Au Daryl, à seulement une dizaine de minutes de l'ouverture de la rencontre, c'était l'effervescence. Chacun courait de partout, interpellait tel ou tel député, espérant lui faire passer une note ou lui communiquer une information de dernière minute avant le début de la séance. La salle était une fourmilière. A l'avant, des sièges vides attendaient les membres de l'Enea ; au centre, pas une chaise qui n'accueille - pour le moment - le bon propriétaire ; les escaliers étaient grouillant de monde, chacun se faufilant comme il le pouvait, tantôt pour rejoindre sa place, tantôt pour rattraper quelqu'un ; le fond de la pièce avait été transformé pour quelques instants en un immense salon de coiffure. L'ensemble reflétait à la fois un aspect sérieux et affairé, tout en ne pouvant se départir d'un côté comique, voire risible. C'était la première fois depuis la fin de la guerre que Wanmiriens et Jashuriens se rencontraient, et cela avait un certain impact au Daryl.

"Raja ! Les résultats de la dernière expédition !", s'exclamait-on par ici. "Asha ! Asha ! On a revu le dernier article hier, voilà la nouvelle version..." pour l'Alliance Tradition et Progrès ; "Où est passée Eddonna ? Vous l'avez vue ? - Non. - Elle ne viendrait pas ? - Si, elle a confirmé qu'elle serait là..." chez les socialistes, "Et Ethrasyl ? Où est-il passé ? Il ne devait pas faire un discours pour introduire la séance ?" s'enquérissait-on un peu plus au centre, "Non, il paraît qu'il sera là en tant que chef de parti aujourd'hui. - Ah ! Pas de Chef d'Etat, donc ? - Oh, il changera sans doute de casquette au moment opportun, tu le connais...".
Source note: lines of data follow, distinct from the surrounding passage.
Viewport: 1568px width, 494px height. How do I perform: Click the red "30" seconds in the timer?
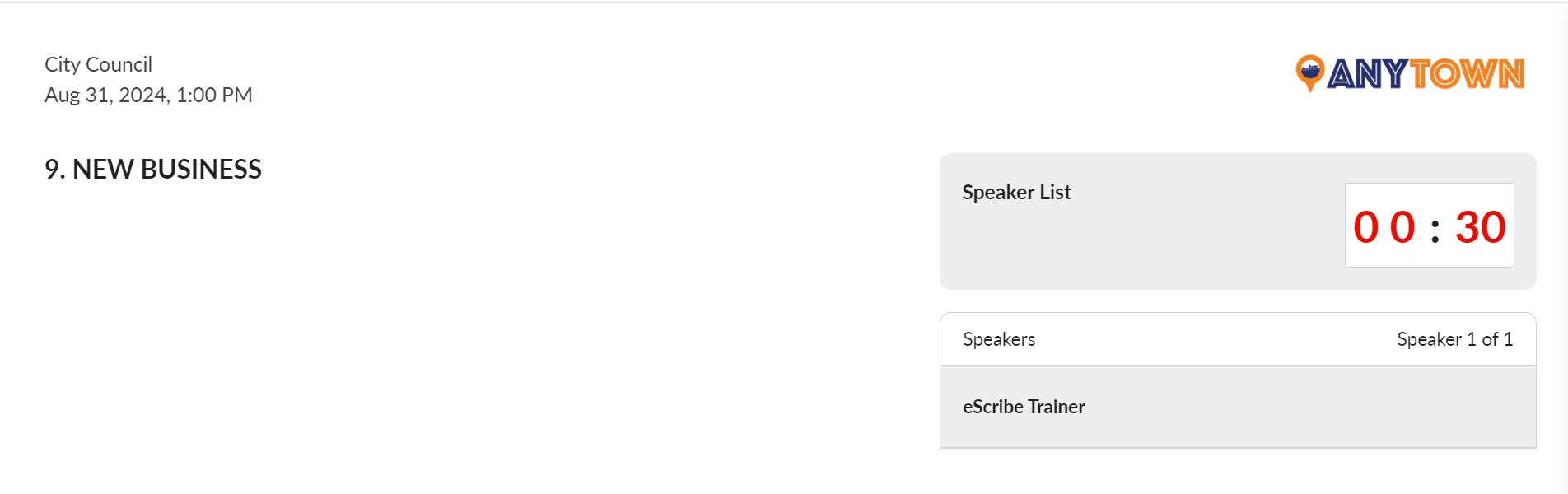[x=1480, y=226]
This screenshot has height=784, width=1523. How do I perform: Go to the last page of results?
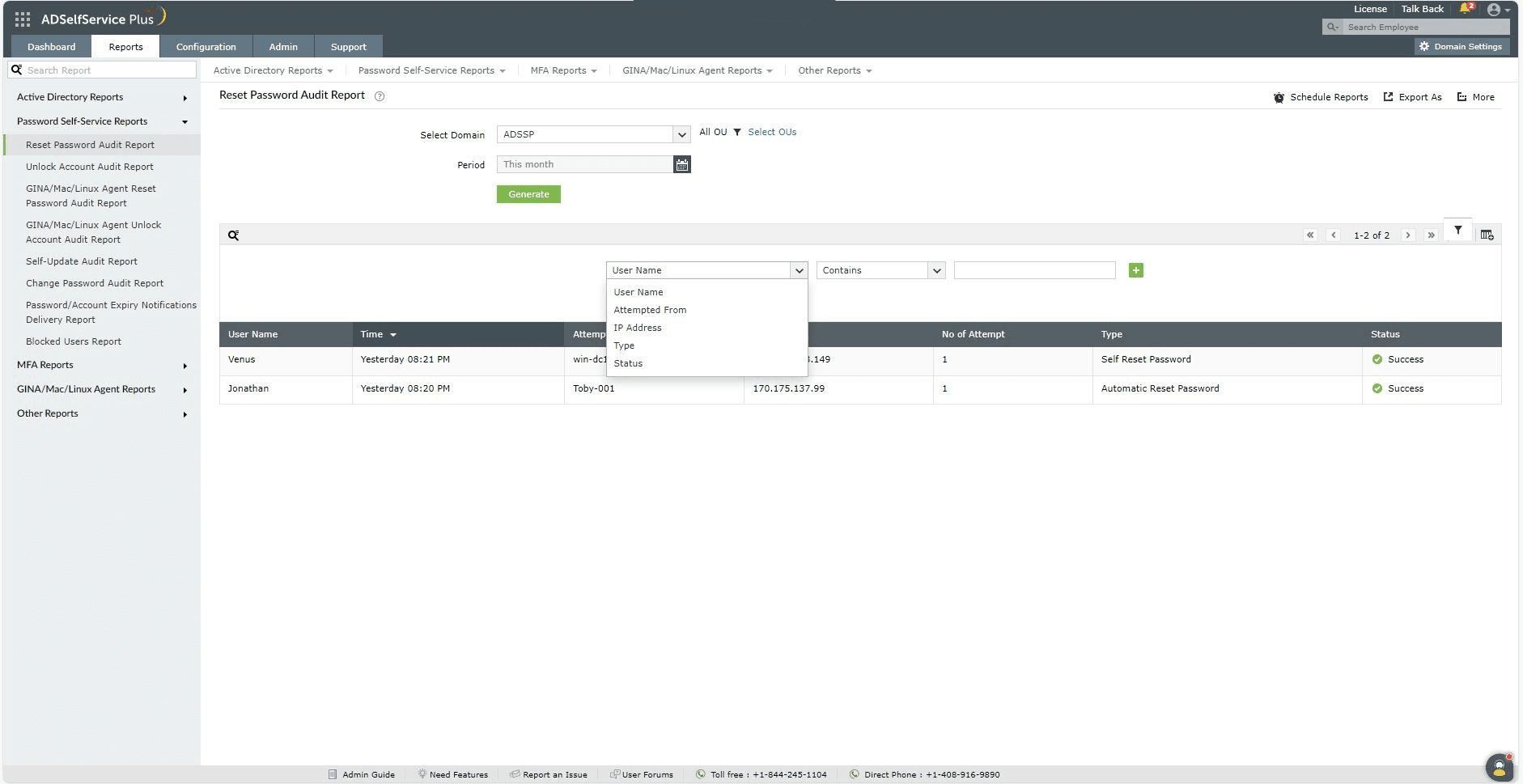click(1431, 235)
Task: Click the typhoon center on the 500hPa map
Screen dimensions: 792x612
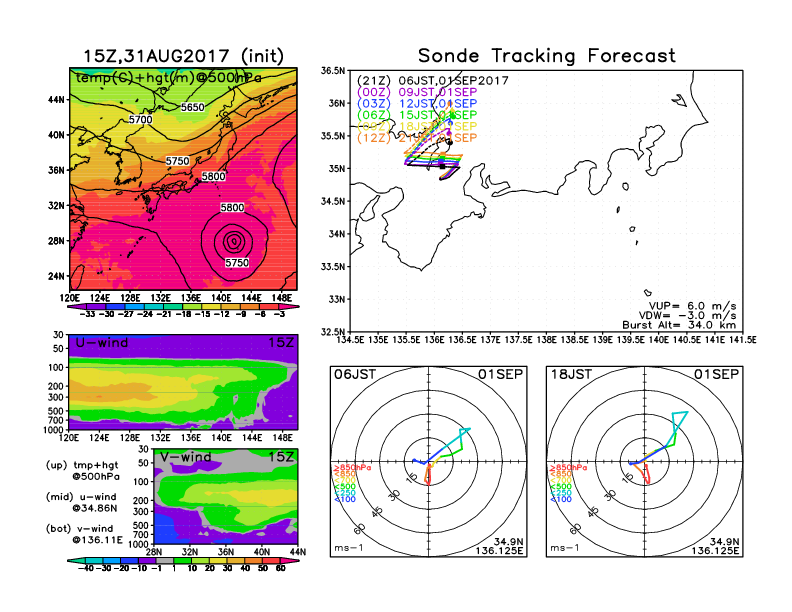Action: coord(233,240)
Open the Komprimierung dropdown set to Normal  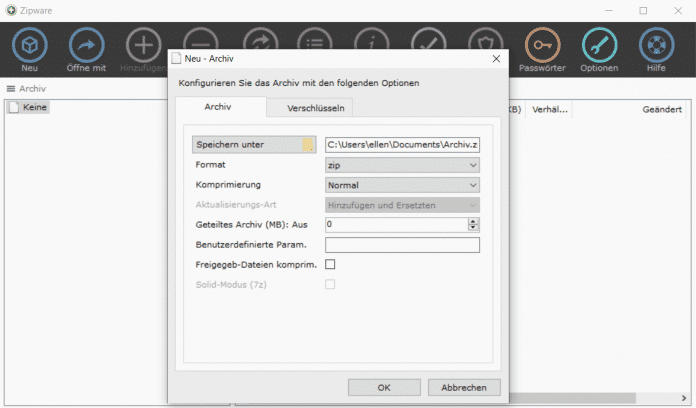[x=402, y=184]
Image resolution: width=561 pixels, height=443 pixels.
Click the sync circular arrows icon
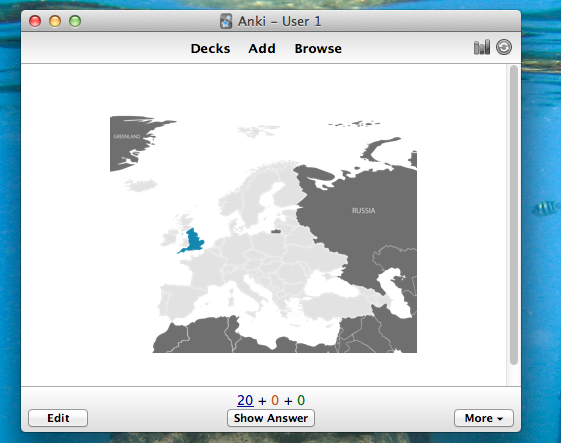pyautogui.click(x=504, y=47)
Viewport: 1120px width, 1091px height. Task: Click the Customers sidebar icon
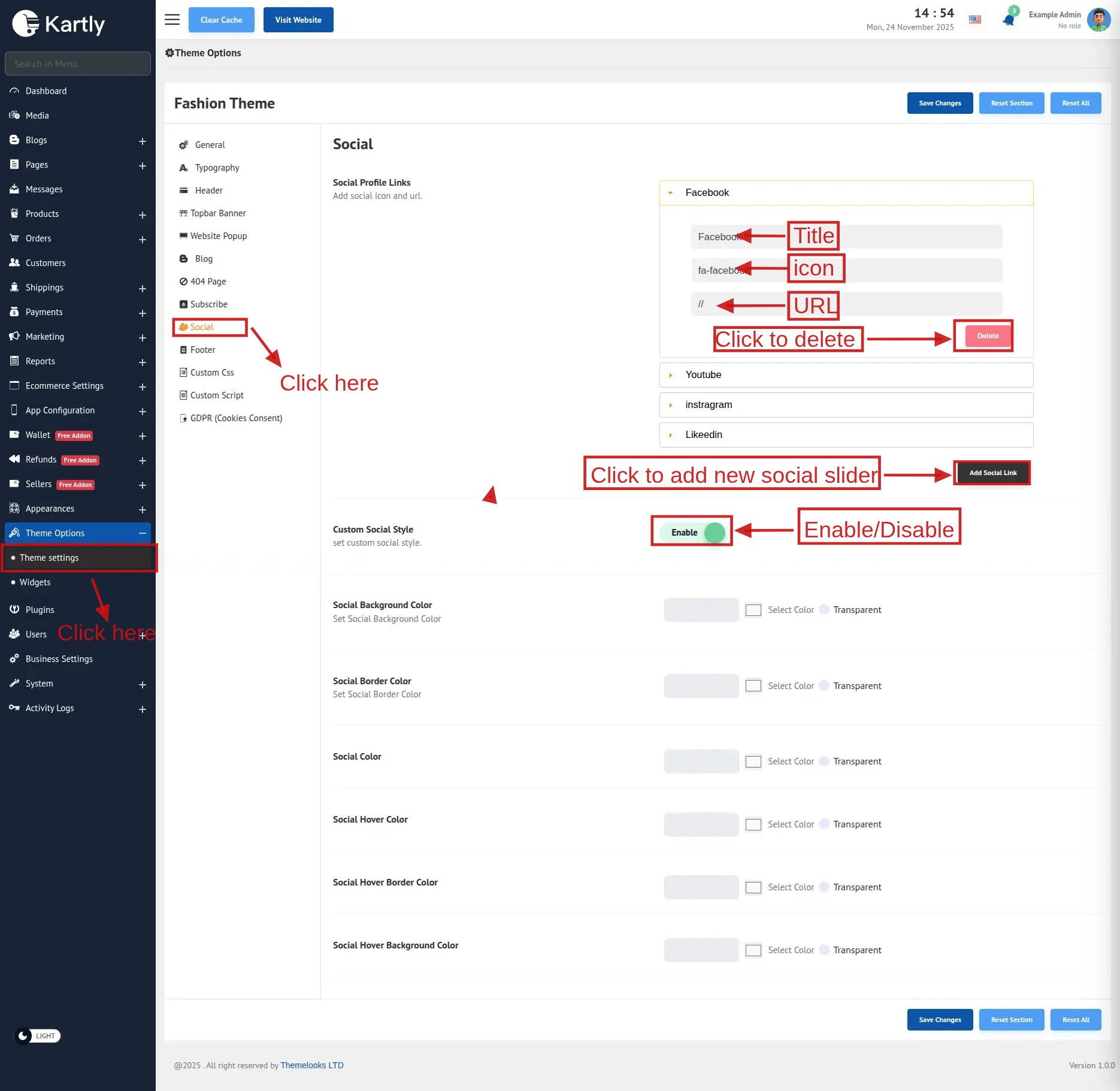click(x=14, y=263)
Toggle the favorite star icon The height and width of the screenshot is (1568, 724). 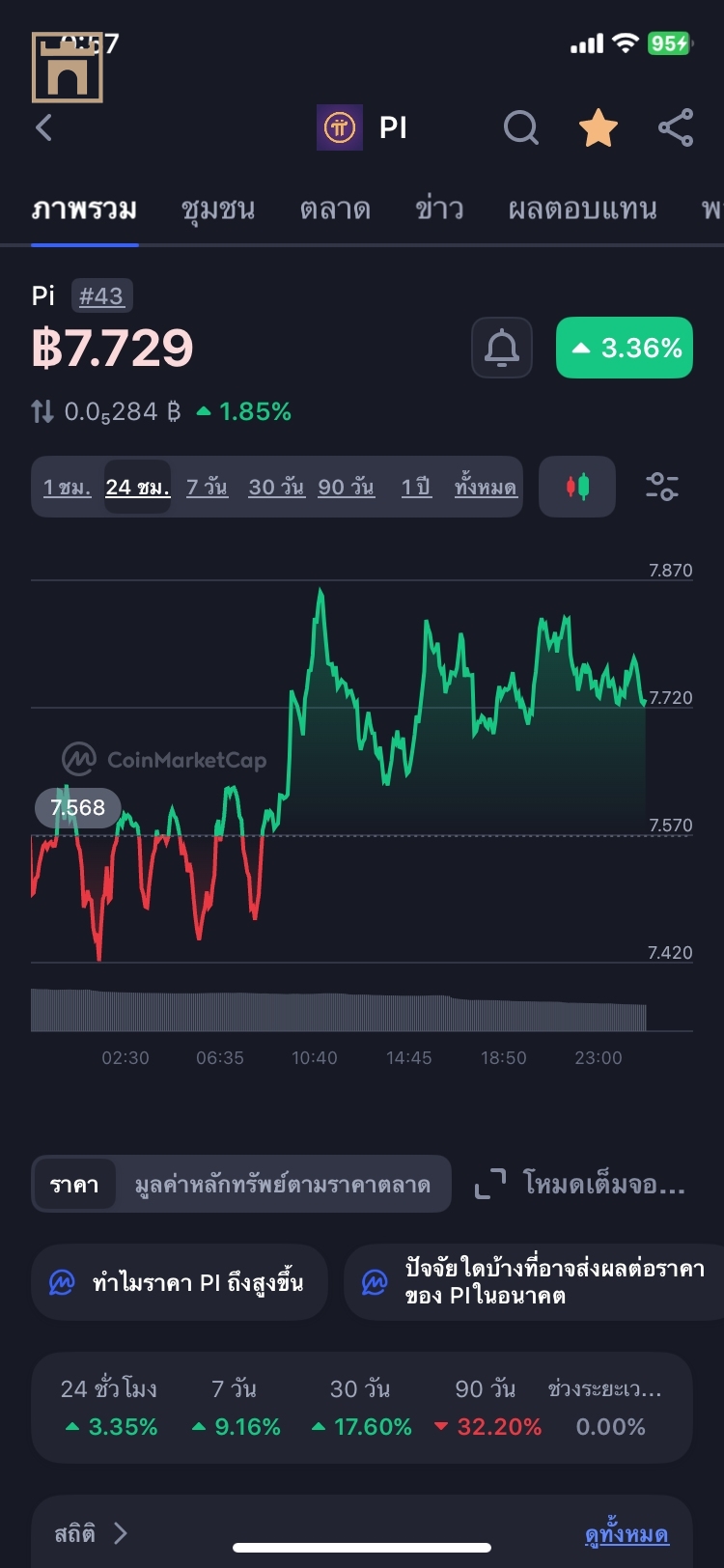(x=598, y=128)
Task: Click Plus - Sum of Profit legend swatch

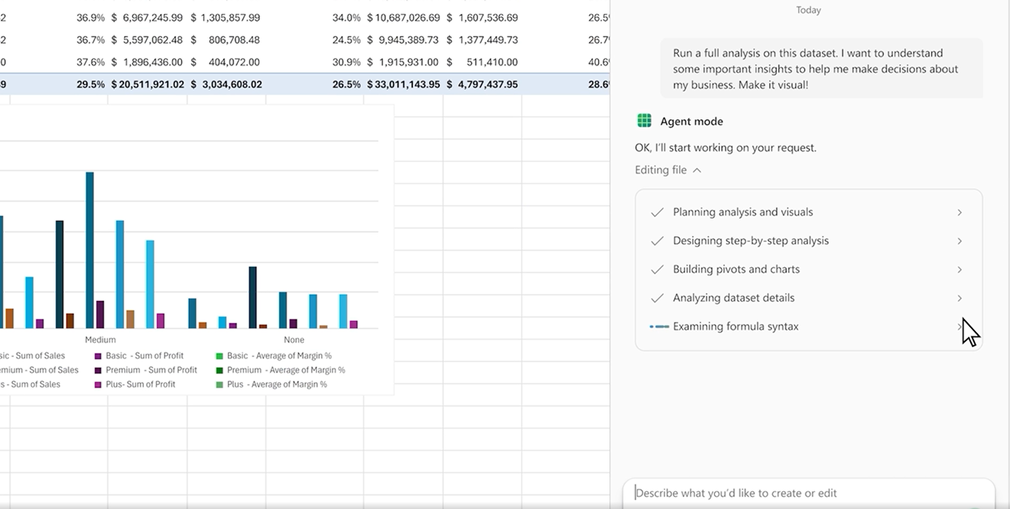Action: (98, 385)
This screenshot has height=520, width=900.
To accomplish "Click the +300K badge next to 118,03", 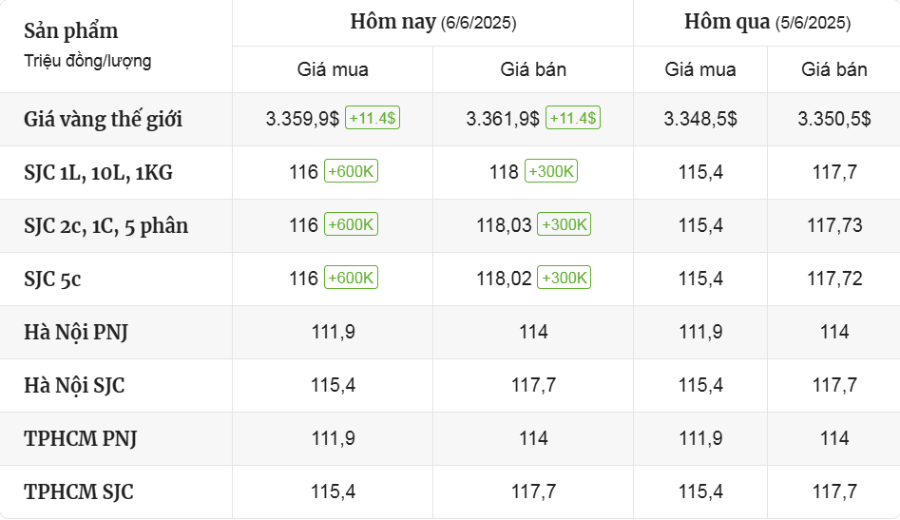I will point(564,225).
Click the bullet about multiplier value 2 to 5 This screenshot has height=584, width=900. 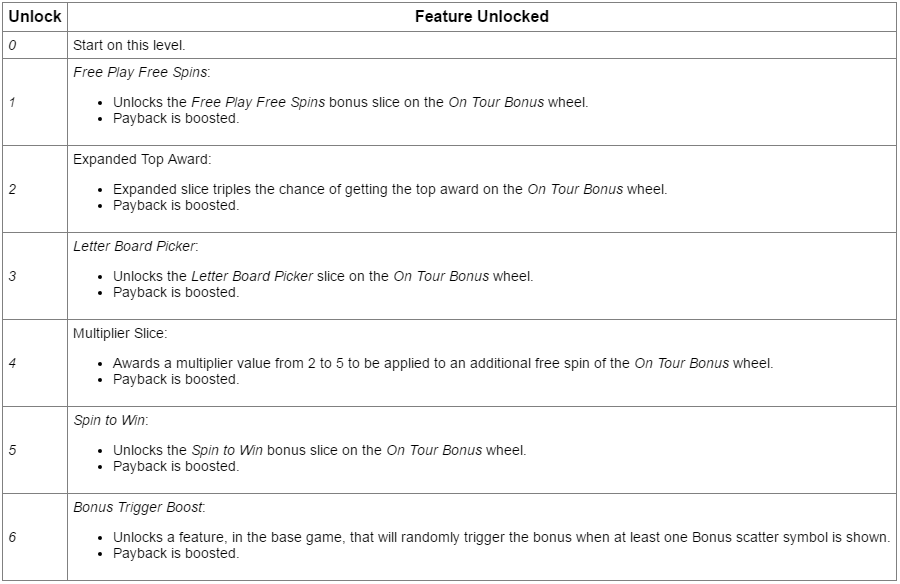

Soudain, des coups frappés sur le pupitre central ramenèrent le calme. Sumit Dalavi, le Chef de l'Enea pour six ans, venait de réclamer le silence.

"Mesdames, messieurs, bonjour. Je vous prierai de vous taire, cela serait des plus agréable. Nous recevrons, comme vous le savez, ses Excellences représentantes du Jashuria dans quelques instants, dans le but de négocier la question des droits d'exploitations des gisements d'hydrocarbures qui ont été découverts au large des Isteal, dans le cadre de l'Operasi Renaisans. Aussi, il serait de bon ton de faire bonne impression et bonne image. Aussi, vous serez aimables de rejoindre vos sièges, et de n'émettre aucun son durant, a minima, le prochain quart d'heure."

Si le rôle de cet homme, issu de l'Union Révolutionnaire de Libération (URL), parti centriste connu pour ses positions pro-Jashuria, était en temps normal assez limité, et même presque représentatif, il avait aujourd'hui la charge de présider la séance ; le président habituel - Keshav Chadda - ayant annoncé qu'il rejoindrait aujourd'hui les rangs des députés.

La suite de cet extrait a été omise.